Lei ha detto che il Ministero farebbe meglio ad occuparsi di edilizia giudiziaria piuttosto che di riforme. Ci spiega meglio cosa intendeva dire?
«Io ho stimato molto quello che ha fatto il Ministero per Bari dipanando un nodo importante per la città che era quello dell’edilizia giudiziaria. Però non credo nelle continue riforme fatte per ragioni ideologiche, e non per risolvere i problemi. Voglio essere pratico: alla giustizia servono mezzi, organizzazione, fiducia nella magistratura. Meno polemiche e riforme contro, più obiettivi consoni ad un Paese civile».

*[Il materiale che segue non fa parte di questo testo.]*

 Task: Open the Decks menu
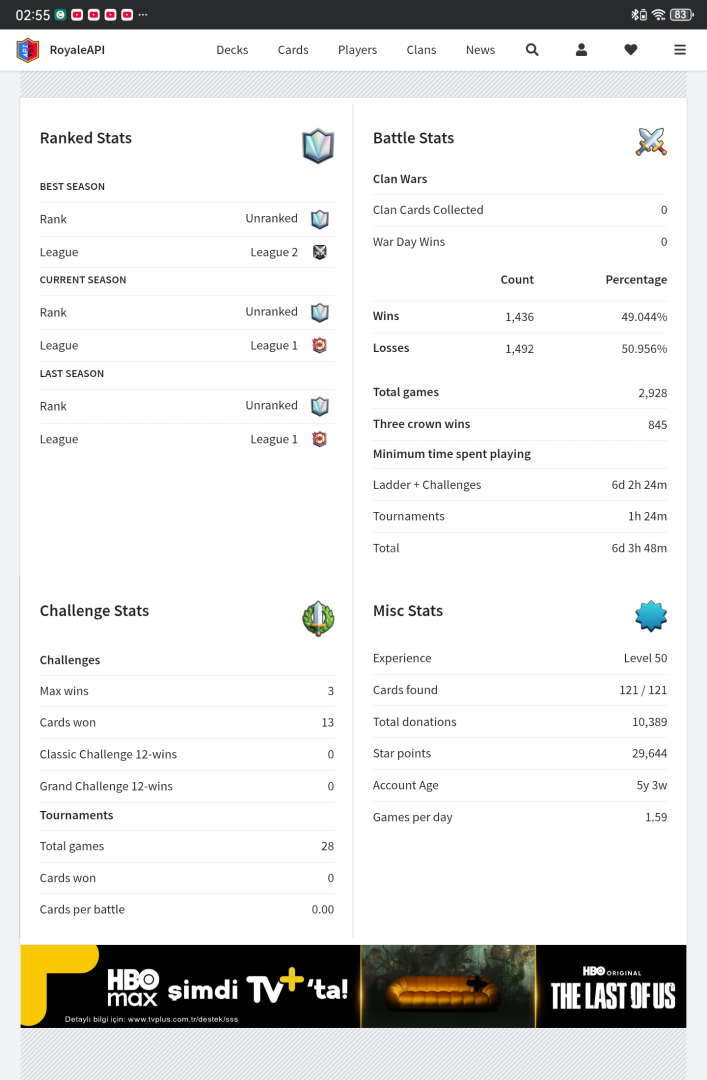(x=232, y=50)
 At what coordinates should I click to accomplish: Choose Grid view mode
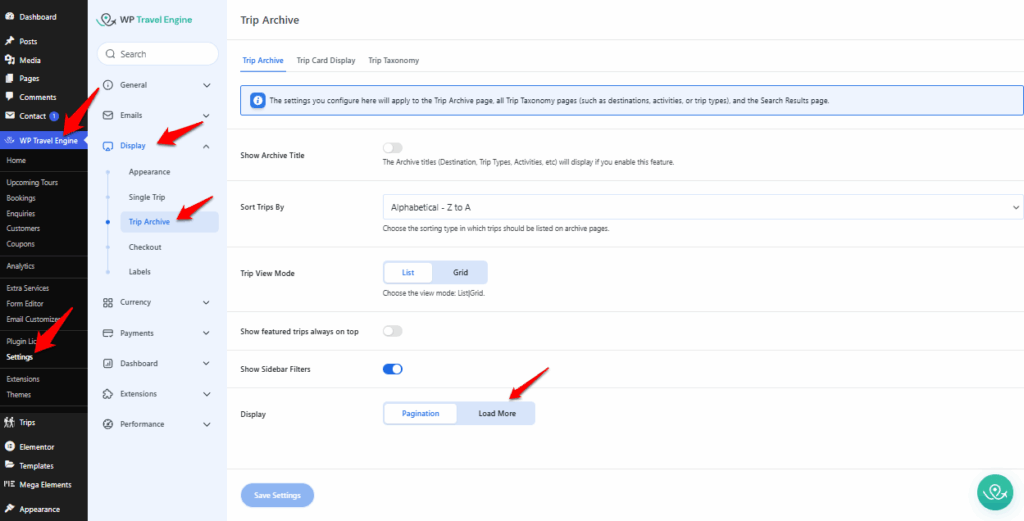coord(460,272)
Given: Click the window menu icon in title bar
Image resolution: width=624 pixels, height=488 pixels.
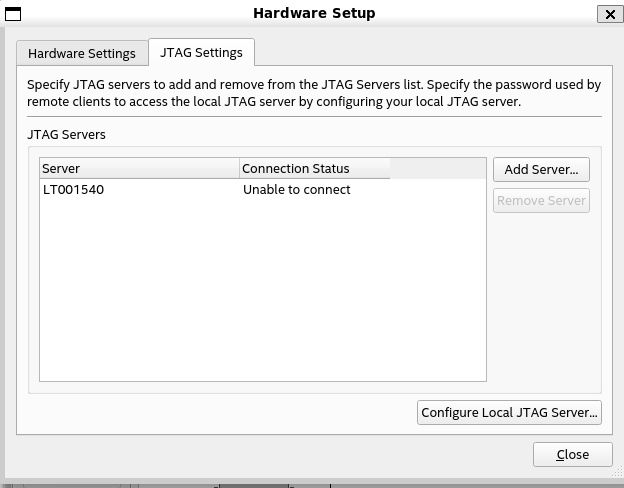Looking at the screenshot, I should pos(13,14).
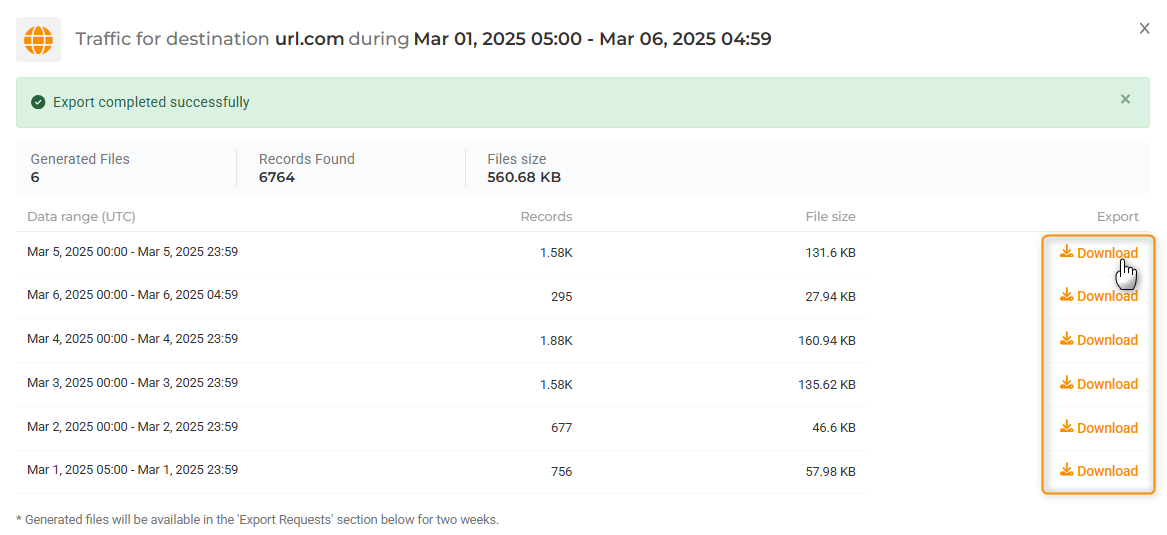
Task: Dismiss the 'Export completed successfully' banner
Action: (x=1125, y=100)
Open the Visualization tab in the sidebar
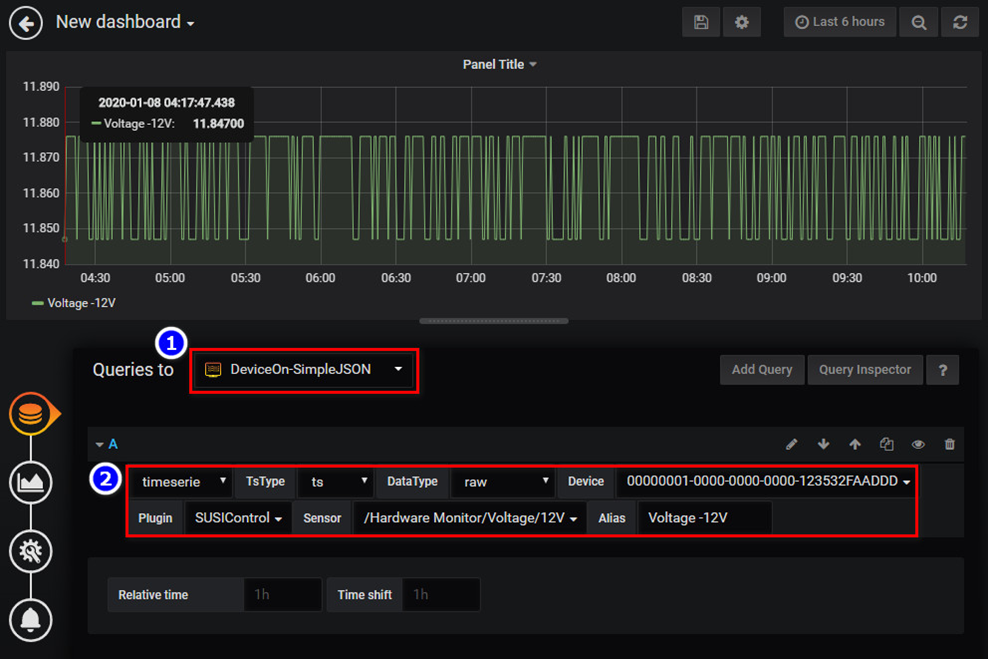 coord(31,483)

Quanto serve allora armonizzare l’azione e la prassi degli uffici giudiziari?
«Una migliore qualità dell’informatizzazione, e personale adeguato e qualificato o da qualificare attraverso una formazione seria. Se già si facessero queste due cose si arriverebbe ad obiettivi rapidi su molte cose. E poi, ripeto, l’elemento della fiducia è fondamentale, perché un magistrato sfiduciato lavora male, invece deve avere fiducia rispetto a quello che fa».

Infine, uno spunto per sapere qual è la sua posizione sul tema della cosiddetta “legge bavaglio”. In una intervista rilasciata al “Il Fatto quotidiano“, il capo della Procura di Potenza Francesco Curcio, a proposito della norma approvata alla Camera che delega il governo a vietare la pubblicazione anche per estratto delle ordinanze di custodia cautelare fino alla fine delle indagini preliminari, ha parlato di norma “tecnicamente incomprensibile” in quanto è palese che “una sintesi è sempre meno precisa del testo dell’atto”. Ed inoltre ha dichiarato che, non essendo secretate, “continuerò a rilasciare ordinanze ai cronisti”.

Lei cosa farà?
«Io sono convinto che si ragionerà e non si arriverà all’approvazione finale, ma qualora si dovesse giungere alla definitiva approvazione di tale legge, la rispetterei ma solleverei la questione di fronte alla Corte di Giustizia Europea a tutela di tutti i principi della trasparenza e della democrazia che sono imposti dalla stessa normativa europea».

Le parole chiave a cui affiderebbe il senso di questa nostra chiacchierata?
«Fiducia, organizzazione e tutela dei diritti ai cittadini ai quali non vengono riconosciuti».